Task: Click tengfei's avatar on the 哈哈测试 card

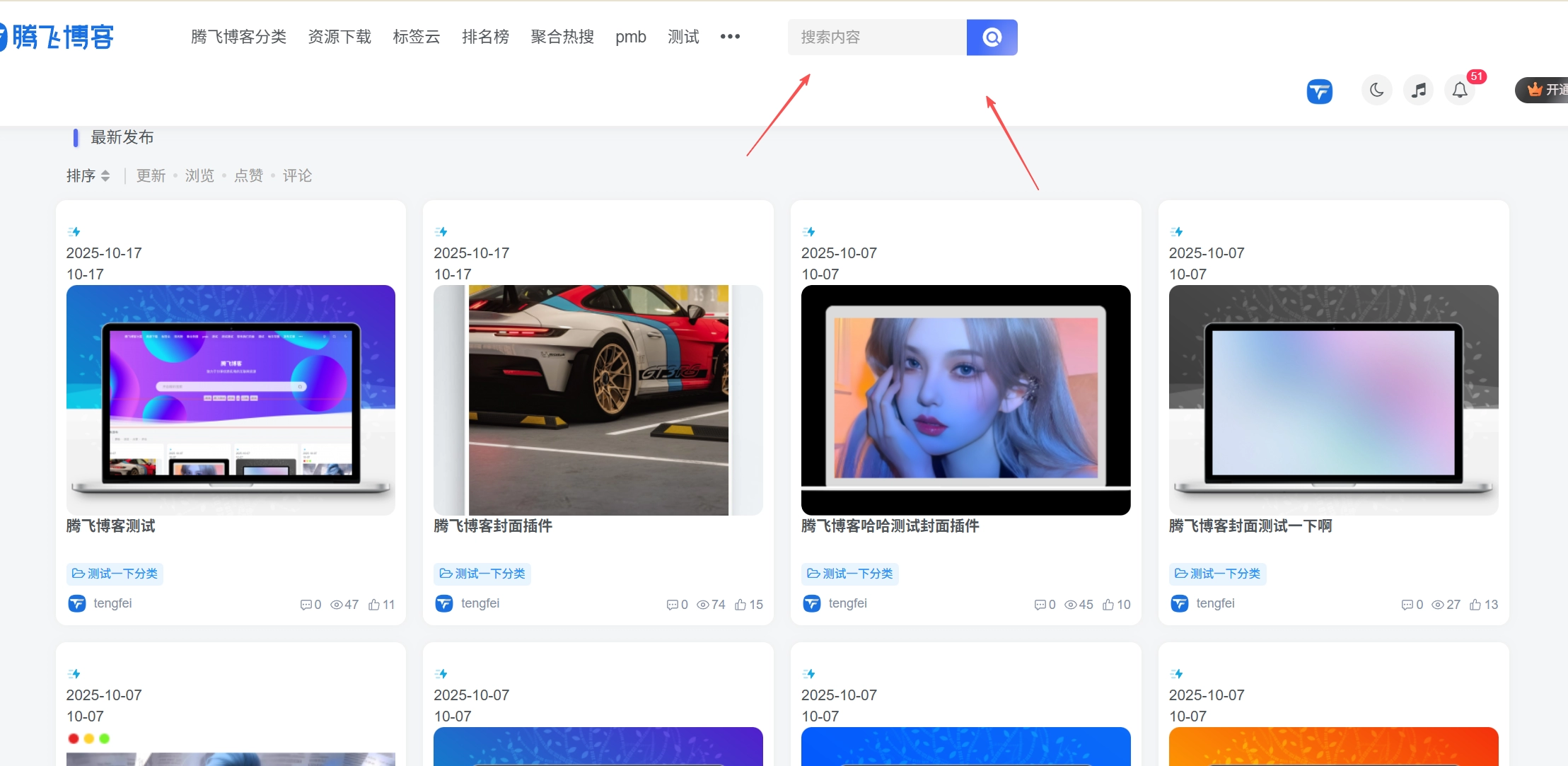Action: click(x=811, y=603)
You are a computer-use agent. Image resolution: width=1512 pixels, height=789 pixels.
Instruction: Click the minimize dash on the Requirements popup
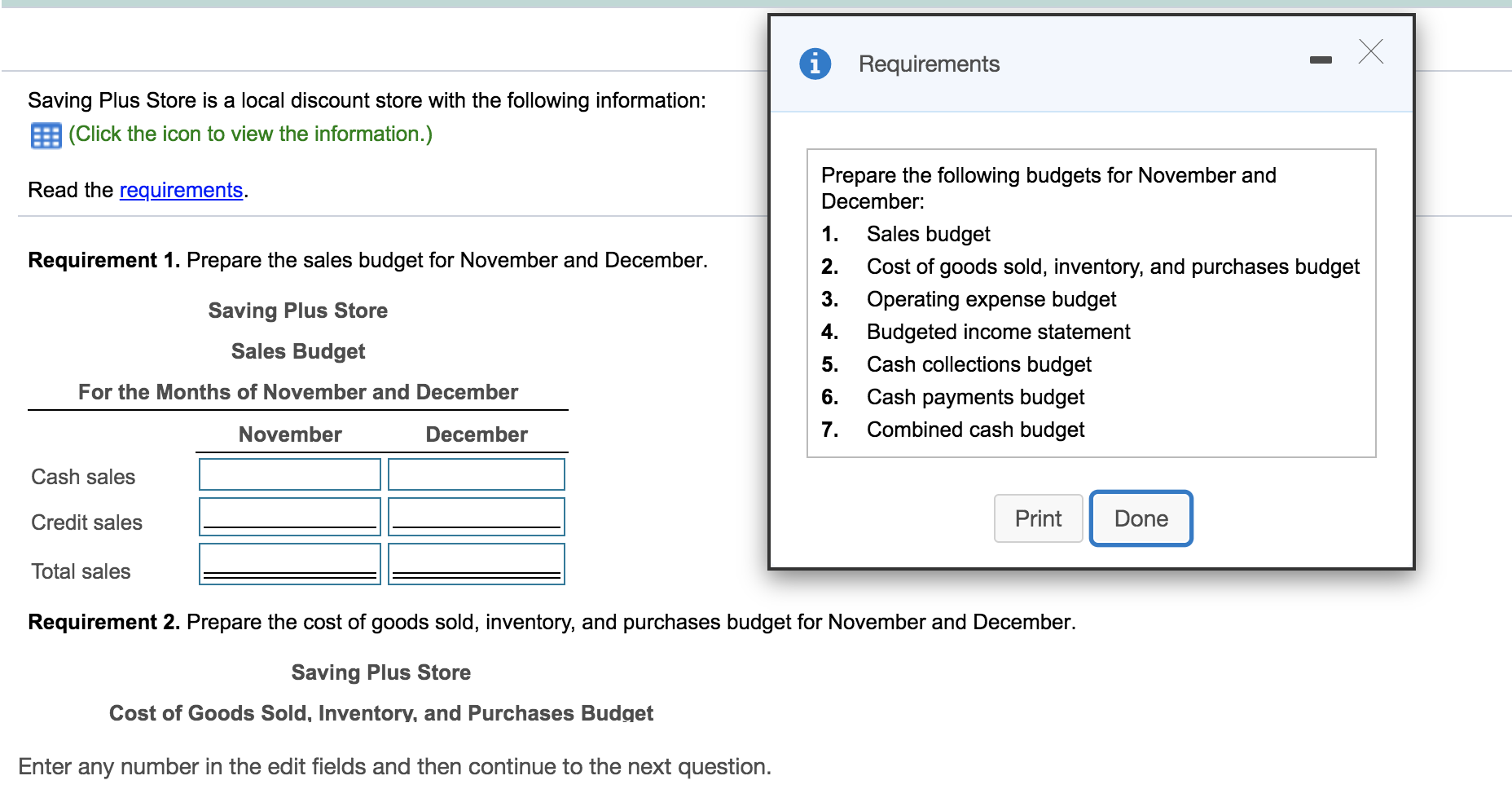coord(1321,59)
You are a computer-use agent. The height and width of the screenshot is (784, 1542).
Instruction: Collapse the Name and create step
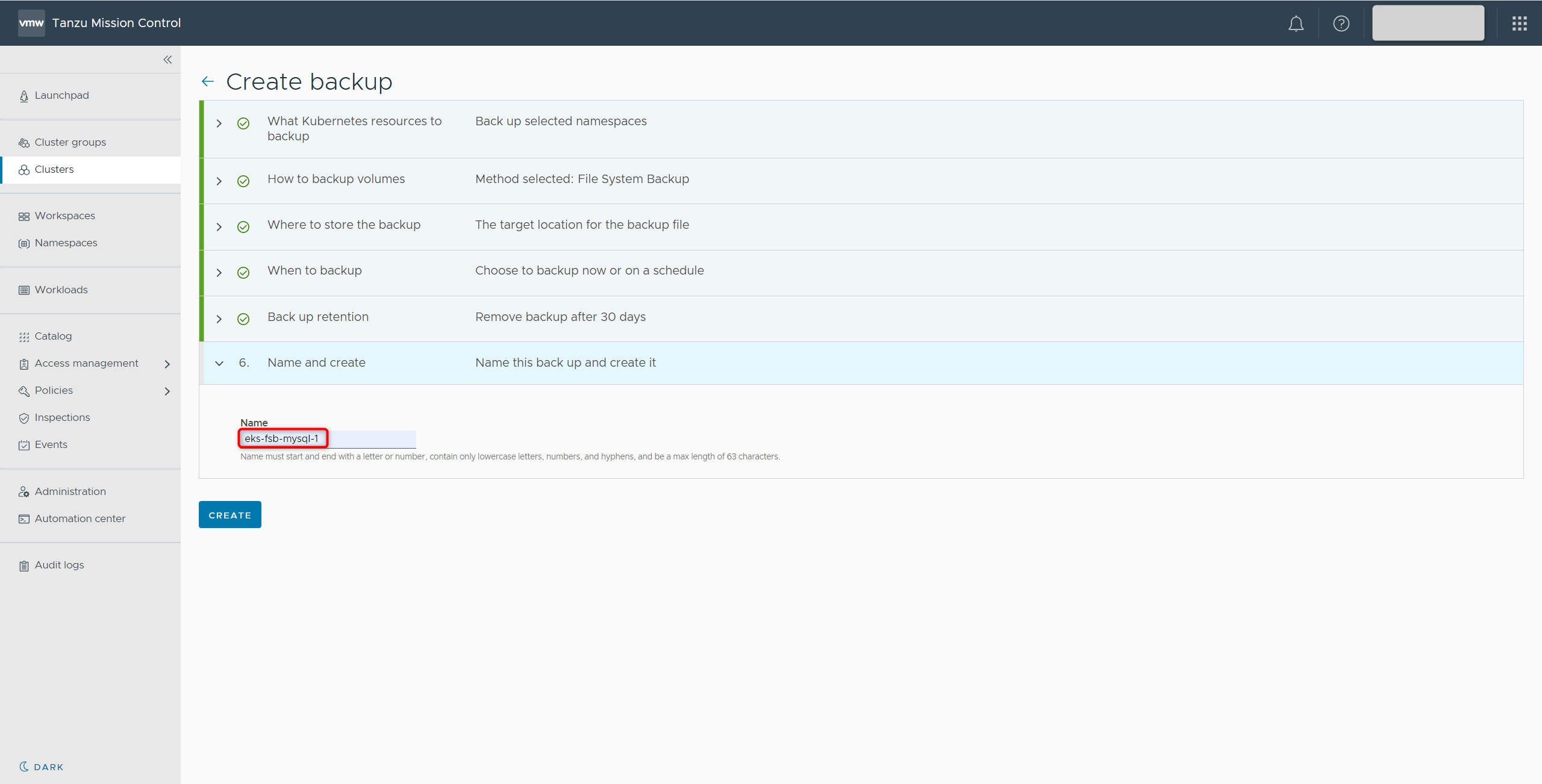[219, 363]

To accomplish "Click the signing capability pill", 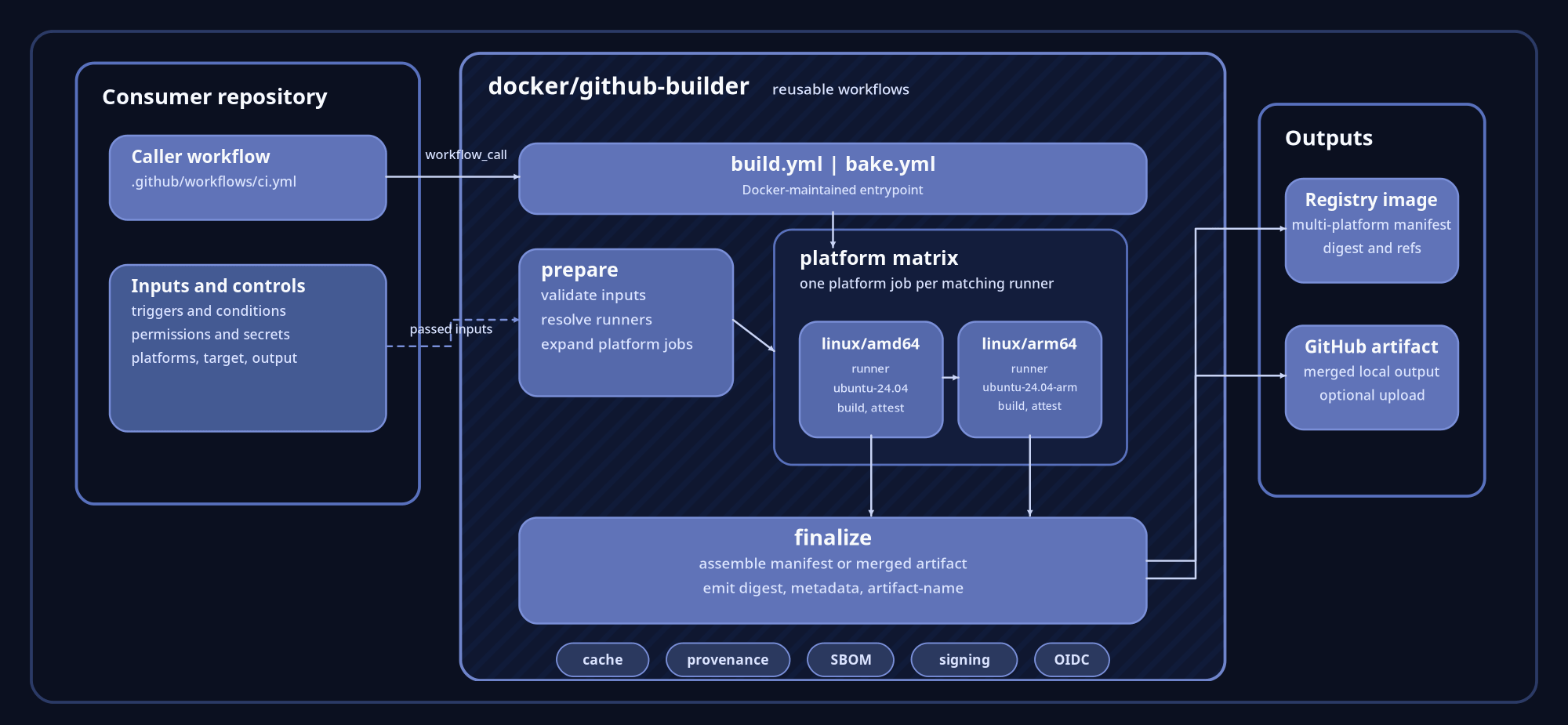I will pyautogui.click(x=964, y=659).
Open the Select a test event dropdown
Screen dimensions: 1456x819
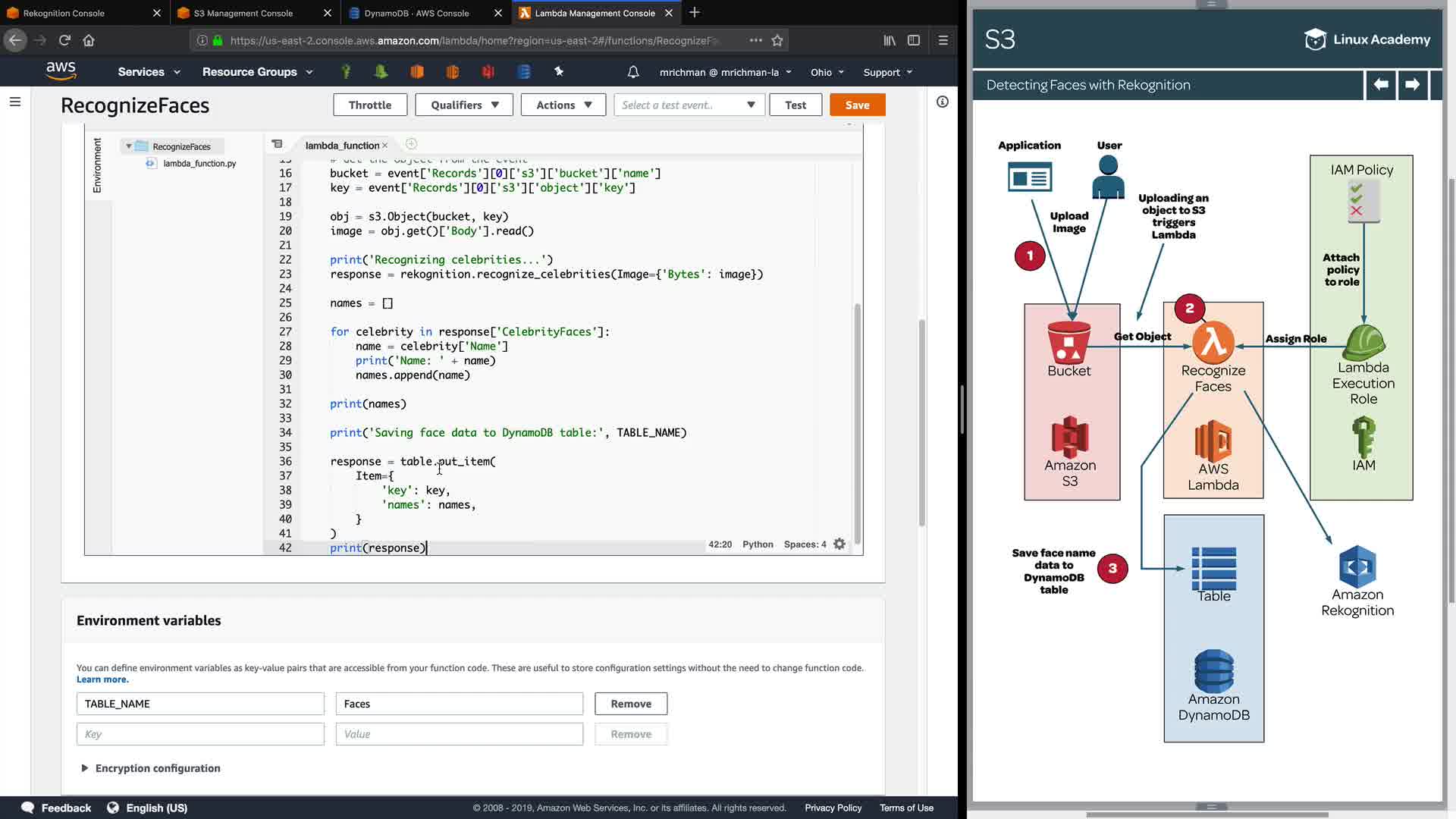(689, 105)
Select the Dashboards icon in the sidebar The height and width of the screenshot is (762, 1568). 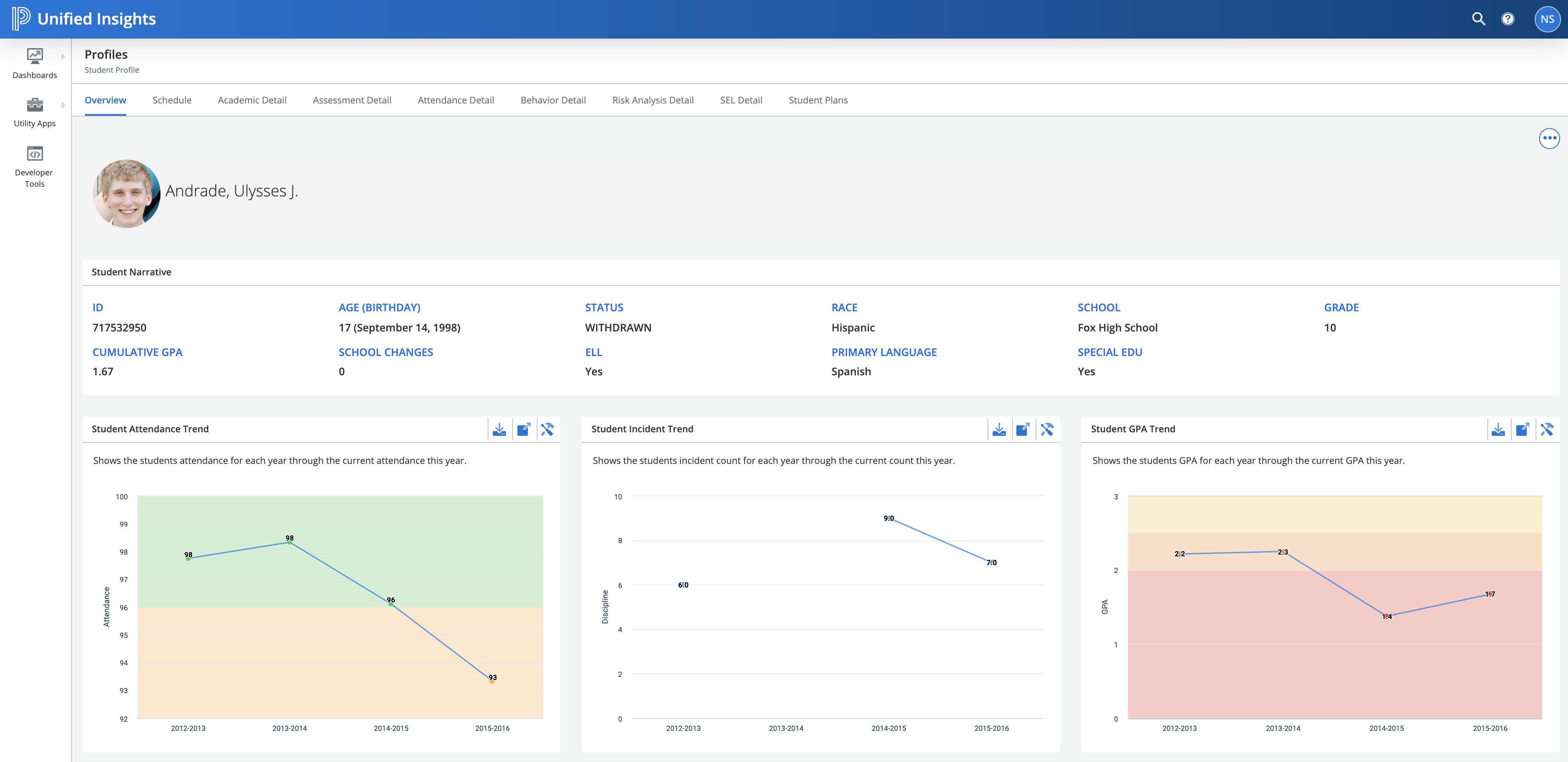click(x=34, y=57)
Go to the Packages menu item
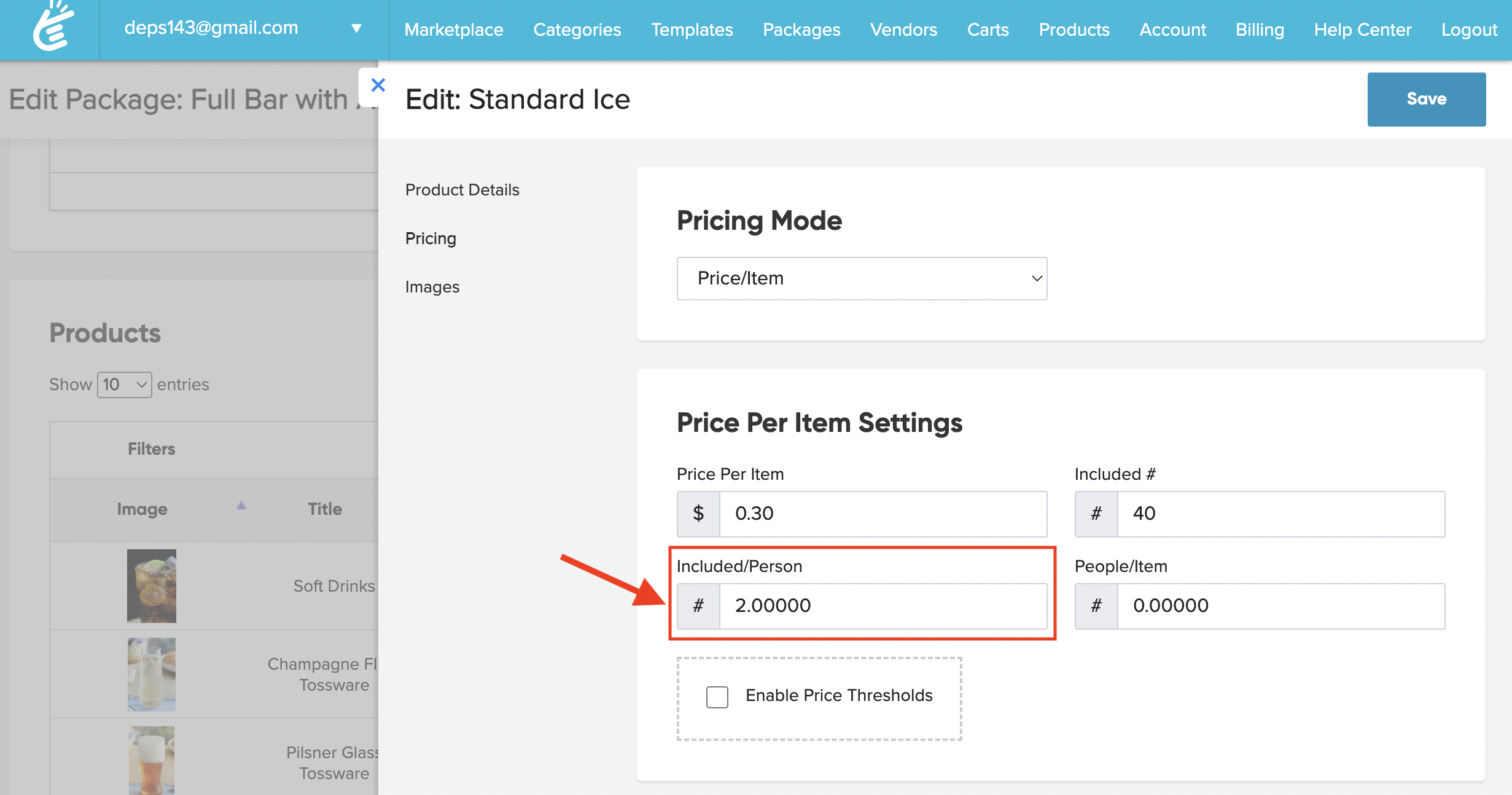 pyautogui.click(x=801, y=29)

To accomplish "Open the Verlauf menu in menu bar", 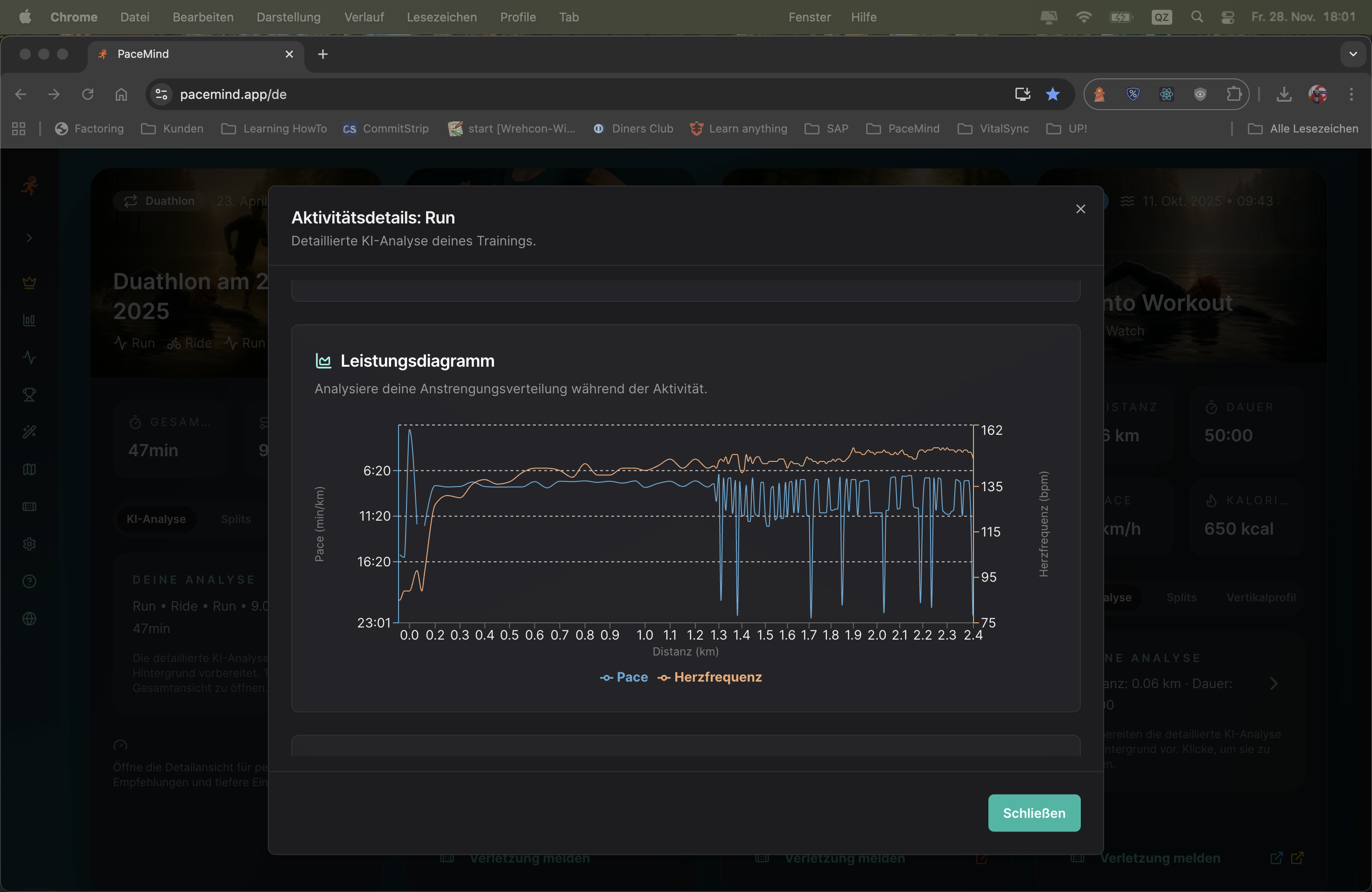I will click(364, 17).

# # # # #

- **TASK REQUIREMENTS**
From the opening line of the entries, copy each line exactly until the line with "You are a computer-use agent. The", which is copied as well; leave out pictures.

- **RESULT OF THE EXERCISE**
Task: Click tengfei's avatar on the 哈哈测试 card

Action: click(x=811, y=603)
You are a computer-use agent. Image resolution: width=1512 pixels, height=789 pixels.
Instruction: Click the minimize dash on the Requirements popup
coord(1321,59)
You are a computer-use agent. The height and width of the screenshot is (784, 1542).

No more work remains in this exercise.